WHAT IS NEEDED ▸
When the line containing "The image size is (1103, 691)." appears in the data below, begin copying there and stop only after the line containing "Task: Click the add".

SUPPLIED INFORMATION ▸
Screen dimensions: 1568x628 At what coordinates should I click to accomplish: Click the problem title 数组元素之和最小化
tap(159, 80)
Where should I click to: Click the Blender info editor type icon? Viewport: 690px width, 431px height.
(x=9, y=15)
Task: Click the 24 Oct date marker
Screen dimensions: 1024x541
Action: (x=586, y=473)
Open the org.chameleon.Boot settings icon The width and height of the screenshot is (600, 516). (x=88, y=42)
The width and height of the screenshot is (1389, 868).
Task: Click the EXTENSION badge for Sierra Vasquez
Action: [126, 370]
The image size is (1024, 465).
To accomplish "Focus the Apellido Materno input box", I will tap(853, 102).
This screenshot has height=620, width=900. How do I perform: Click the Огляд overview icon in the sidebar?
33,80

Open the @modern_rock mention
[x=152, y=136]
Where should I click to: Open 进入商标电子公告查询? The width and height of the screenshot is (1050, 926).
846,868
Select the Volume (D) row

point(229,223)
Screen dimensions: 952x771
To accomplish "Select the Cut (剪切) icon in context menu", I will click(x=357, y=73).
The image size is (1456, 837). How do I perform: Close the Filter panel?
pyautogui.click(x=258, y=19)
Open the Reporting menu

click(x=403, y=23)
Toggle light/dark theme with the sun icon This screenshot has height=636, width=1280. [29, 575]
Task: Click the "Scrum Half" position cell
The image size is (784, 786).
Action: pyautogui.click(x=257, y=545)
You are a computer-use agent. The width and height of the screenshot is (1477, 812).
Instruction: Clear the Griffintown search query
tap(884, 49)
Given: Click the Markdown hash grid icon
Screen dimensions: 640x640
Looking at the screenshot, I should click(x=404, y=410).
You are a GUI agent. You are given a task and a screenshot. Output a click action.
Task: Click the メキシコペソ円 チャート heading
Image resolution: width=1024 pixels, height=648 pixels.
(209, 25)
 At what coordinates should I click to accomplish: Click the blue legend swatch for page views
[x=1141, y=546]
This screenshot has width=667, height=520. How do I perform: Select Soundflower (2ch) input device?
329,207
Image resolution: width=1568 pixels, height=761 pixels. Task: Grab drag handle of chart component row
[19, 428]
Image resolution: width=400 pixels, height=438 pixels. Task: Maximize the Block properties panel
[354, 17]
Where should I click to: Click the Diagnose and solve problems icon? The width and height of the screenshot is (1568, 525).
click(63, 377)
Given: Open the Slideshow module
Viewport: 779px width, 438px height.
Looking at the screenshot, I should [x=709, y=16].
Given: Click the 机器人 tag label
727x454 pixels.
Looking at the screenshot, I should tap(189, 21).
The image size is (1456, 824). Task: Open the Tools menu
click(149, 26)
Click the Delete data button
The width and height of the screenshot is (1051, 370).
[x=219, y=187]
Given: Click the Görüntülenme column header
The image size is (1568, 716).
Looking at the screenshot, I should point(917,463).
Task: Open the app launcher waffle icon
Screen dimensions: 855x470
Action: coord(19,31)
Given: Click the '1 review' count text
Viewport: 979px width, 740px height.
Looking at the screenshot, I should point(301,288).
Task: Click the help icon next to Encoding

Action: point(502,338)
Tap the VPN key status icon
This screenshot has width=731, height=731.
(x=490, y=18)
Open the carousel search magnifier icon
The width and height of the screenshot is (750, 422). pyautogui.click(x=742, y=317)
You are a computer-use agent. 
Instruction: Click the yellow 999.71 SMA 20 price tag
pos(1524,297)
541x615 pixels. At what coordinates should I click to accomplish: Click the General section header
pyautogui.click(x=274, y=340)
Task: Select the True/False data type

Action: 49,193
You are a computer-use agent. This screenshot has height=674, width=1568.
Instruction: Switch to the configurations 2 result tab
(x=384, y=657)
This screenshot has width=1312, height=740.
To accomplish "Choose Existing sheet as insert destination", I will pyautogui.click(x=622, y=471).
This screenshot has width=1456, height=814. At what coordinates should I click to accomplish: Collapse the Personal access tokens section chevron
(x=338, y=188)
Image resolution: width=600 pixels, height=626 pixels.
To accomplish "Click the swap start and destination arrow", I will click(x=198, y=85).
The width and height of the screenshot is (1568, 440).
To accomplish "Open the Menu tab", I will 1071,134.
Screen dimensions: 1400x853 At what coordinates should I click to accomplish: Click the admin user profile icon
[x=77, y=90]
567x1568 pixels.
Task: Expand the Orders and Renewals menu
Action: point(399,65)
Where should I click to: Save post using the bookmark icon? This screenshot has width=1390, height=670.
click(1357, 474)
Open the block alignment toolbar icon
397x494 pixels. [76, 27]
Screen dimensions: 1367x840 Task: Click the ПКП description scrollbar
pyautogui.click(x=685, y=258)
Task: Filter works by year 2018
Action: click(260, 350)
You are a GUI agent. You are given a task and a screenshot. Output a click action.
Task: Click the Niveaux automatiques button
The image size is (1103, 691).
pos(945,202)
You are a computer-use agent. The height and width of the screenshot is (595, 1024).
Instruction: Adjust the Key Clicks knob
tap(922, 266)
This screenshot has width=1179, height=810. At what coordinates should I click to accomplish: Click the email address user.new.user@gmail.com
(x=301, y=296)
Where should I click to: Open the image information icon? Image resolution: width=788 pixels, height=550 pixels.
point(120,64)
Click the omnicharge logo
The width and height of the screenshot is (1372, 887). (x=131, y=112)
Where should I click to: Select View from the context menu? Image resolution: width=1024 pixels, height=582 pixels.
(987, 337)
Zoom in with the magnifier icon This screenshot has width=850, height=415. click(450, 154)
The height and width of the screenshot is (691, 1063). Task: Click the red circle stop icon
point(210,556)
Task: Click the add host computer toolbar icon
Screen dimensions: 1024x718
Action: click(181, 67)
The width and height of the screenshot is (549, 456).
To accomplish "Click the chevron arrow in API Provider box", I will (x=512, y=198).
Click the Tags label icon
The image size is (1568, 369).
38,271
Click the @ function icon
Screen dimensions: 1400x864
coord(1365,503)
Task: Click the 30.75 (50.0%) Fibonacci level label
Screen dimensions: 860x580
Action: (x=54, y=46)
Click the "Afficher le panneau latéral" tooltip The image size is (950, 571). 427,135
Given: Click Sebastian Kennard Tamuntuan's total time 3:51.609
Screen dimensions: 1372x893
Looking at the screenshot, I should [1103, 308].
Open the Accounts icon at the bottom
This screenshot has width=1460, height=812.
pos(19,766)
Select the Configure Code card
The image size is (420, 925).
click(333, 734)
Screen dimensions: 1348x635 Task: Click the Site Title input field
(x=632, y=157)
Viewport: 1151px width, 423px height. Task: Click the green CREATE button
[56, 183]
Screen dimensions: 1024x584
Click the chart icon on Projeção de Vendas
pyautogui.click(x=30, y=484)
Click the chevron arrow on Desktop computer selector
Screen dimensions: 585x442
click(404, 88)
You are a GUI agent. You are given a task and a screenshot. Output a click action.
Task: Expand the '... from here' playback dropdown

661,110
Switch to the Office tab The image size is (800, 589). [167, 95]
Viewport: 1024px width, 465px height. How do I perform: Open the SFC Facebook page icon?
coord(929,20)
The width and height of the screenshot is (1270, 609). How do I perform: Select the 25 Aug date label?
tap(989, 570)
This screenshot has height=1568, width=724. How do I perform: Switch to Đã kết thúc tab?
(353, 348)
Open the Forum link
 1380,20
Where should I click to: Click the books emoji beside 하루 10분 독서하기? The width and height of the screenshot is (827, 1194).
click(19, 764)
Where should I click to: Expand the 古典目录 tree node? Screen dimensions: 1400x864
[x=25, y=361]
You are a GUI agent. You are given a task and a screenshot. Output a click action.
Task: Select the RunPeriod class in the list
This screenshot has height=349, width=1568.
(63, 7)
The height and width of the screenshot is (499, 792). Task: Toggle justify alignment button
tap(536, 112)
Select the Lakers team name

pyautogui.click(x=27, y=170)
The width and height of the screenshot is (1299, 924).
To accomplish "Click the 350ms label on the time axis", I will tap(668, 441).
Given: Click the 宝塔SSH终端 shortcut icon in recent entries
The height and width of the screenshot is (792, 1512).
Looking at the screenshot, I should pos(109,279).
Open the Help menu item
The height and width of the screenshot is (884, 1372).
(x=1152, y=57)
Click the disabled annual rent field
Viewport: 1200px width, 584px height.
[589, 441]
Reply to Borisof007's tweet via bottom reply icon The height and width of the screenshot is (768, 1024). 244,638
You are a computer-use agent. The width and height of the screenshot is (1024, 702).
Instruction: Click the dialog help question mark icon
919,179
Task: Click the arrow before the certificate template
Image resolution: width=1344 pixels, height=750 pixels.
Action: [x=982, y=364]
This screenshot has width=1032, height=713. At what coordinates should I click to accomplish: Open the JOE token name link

SOLUTION FOR THIS PROBLEM ▸
The image size is (1103, 691).
pos(945,202)
You are a computer-use agent. The height and width of the screenshot is (595, 1024).
Instruction: Adjust the Key Clicks knob
tap(922, 266)
This screenshot has width=1179, height=810. At what coordinates should I click to accomplish: Click the email address user.new.user@gmail.com
(x=301, y=296)
Where should I click to: Open the image information icon? Image resolution: width=788 pixels, height=550 pixels.
point(120,64)
Click the omnicharge logo
The width and height of the screenshot is (1372, 887). (x=131, y=112)
Where should I click to: Select View from the context menu? Image resolution: width=1024 pixels, height=582 pixels.
(987, 337)
Zoom in with the magnifier icon This screenshot has width=850, height=415. click(450, 154)
The height and width of the screenshot is (691, 1063). Task: Click the red circle stop icon
point(210,556)
Task: Click the add host computer toolbar icon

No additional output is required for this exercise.